Zideman, a consultant anaesthetist with more than three decades of experience, was appointed to one of the most senior medical positions of the Olympics: Clinical Lead Emergency Medical Care for the 2012 London Games. Working with the London Organising Committee of the Olympic and Paralympic Games (LOCOG), Zideman was responsible for setting up the emergency care system for all athletes, officials, the Olympic and Paralympic families and spectators (estimated at over 200,000 per day in Olympic Park alone) at all Olympic and Paralympic venues. This involved being part of a team who recruited more than 4000 medical volunteers (2000 volunteers in the emergency medical teams) from all parts of the health service. “I planned an emergency medical service that included the recruitment of volunteers, the selection and provision of equipment, and undertook the training of all our volunteer staff,” says Zideman. He had to carefully match the professional skills of his team members to each individual sport, to ensure an effective and efficient service, for example, in the boxing arena compared with swimming at the Aquatics Centre. “It was all about having the best possible system for optimising pre-hospital care for anyone in an Olympic or Paralympic venue who became seriously ill or was injured,” he adds.
During the Games Zideman would visit up to four venues per day, and would participate and provide clinical support and advice to his volunteer teams.
“Working for LOCOG at the Olympic and Paralympic Games was a unique experience that has been the pinnacle of my work in pre-hospital medical care. It was a great pleasure providing the structure for our tremendous emergency medical volunteer teams,” says Zideman. “I’m delighted to report that across the entire Olympic and Paralympic games, we did not have to perform a single general anaesthetic or emergency tracheal intubation.”
Zideman adds that the comprehensive training system for volunteers was an essential element in the training. “The very simple message is that our system worked thanks to our trained volunteers. Each volunteer received around 18-20 hours training in total. This included teams arriving before their shifts and practicing various scenarios thereby familiarising themselves with the venue and pieces of equipment they might not be familiar with. Most importantly it ensured that they got used to working as a team with other volunteers who might change on a daily basis.” He hopes that the lessons learnt from London 2012 will be carried forward to the Olympics in Sochi and Rio.

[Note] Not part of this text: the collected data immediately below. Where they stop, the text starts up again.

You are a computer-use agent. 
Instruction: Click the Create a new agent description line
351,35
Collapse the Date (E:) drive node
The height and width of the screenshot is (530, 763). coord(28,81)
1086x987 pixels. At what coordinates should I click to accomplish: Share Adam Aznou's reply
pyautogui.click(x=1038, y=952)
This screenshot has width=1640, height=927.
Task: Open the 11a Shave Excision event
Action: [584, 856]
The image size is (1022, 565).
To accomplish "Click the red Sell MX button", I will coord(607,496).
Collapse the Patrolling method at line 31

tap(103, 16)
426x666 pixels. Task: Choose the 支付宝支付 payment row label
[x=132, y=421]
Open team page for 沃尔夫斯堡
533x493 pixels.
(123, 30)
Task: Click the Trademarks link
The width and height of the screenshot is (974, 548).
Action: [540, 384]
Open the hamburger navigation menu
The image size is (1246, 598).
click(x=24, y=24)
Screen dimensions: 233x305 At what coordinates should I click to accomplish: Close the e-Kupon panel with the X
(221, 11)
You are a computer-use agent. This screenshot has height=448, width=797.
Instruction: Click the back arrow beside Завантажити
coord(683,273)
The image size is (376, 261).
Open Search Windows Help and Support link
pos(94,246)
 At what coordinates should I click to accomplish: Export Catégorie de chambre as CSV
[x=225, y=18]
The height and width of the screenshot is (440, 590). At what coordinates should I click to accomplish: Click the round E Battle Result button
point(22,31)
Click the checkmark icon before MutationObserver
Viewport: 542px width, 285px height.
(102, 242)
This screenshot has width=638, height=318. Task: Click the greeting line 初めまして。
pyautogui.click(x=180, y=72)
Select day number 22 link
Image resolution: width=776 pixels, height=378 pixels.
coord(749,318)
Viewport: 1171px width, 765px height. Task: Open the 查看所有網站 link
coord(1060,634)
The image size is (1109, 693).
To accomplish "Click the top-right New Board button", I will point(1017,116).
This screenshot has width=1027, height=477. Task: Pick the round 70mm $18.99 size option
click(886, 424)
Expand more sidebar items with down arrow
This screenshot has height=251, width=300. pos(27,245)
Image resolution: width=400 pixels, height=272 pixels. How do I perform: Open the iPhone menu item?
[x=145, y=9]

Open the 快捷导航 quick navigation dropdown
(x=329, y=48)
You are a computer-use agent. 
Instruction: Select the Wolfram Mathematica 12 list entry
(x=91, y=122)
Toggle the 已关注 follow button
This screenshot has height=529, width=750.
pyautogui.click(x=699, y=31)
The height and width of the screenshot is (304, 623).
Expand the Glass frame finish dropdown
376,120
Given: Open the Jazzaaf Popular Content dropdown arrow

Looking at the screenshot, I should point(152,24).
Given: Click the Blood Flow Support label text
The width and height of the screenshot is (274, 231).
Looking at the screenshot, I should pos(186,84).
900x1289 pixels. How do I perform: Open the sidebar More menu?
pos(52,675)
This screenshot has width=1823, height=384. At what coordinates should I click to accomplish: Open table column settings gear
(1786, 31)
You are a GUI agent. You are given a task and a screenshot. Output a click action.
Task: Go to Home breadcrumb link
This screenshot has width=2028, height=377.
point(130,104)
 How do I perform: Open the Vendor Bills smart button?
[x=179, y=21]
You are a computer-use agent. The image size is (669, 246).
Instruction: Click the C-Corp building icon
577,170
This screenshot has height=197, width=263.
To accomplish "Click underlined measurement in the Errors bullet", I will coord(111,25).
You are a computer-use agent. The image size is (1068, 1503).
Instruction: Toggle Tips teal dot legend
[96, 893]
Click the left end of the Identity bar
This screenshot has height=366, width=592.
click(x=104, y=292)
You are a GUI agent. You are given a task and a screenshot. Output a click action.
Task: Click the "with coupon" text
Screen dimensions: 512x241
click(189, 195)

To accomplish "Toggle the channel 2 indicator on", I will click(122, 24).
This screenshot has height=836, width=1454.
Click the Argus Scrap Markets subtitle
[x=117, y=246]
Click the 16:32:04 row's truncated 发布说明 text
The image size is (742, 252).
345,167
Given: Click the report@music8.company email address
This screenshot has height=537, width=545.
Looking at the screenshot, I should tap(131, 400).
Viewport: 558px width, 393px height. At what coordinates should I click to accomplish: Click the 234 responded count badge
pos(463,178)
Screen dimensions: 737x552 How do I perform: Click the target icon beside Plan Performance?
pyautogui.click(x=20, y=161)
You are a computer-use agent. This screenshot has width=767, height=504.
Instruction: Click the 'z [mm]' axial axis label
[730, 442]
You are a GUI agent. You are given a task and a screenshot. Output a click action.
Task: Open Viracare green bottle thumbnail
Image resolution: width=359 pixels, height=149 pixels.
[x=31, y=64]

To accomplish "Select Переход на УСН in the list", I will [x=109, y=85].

Zideman was a consultant anaesthetist at Hammersmith Hospital, Imperial College Healthcare NHS Trust, London, from 1980 to 2010, when he retired from the UK’s National Health Service, although he still works in an honorary capacity for the Trust. He has been an honorary senior lecturer at the University of London since 1981 and was Chief of Service for Anaesthesia at the Hammersmith from 1995 until 2008. His services to the Royal Family, as a Queen’s Honorary Physician, were recognised by an award (Lieutenant in the Royal Victorian Order (LVO)) in the 2008 Queen’s Birthday Honours list. In 2012 he was awarded an Honorary Fellowship of the Royal College of Physicians, London.
He was also a founding member of the Resuscitation Council (United Kingdom) and served as chair of the European Resuscitation Council from 2004 to 2008. He has been a member of the International Liaison Committee on Resuscitation (ILCOR) since 1994 and has been its Treasurer since 2002. He also chaired the British Association for Immediate Care (BASICS) from 2003 to 2009. This organisation plays a fundamental role in the provision of pre-hospital resuscitation and trauma care in the UK. As a volunteer, he regularly undertakes pre-hospital medical shifts for London BASICS, the London Helicopter Emergency Medical Service (HEMS) and the East Anglia Air Ambulance.
Zideman is a renowned lecturer in great demand all over the world, and has published more than 100 scientific papers and book chapters, mostly in the fields of resuscitation and pre-hospital care. He has been on the editorial board of the journal Resuscitation for many years.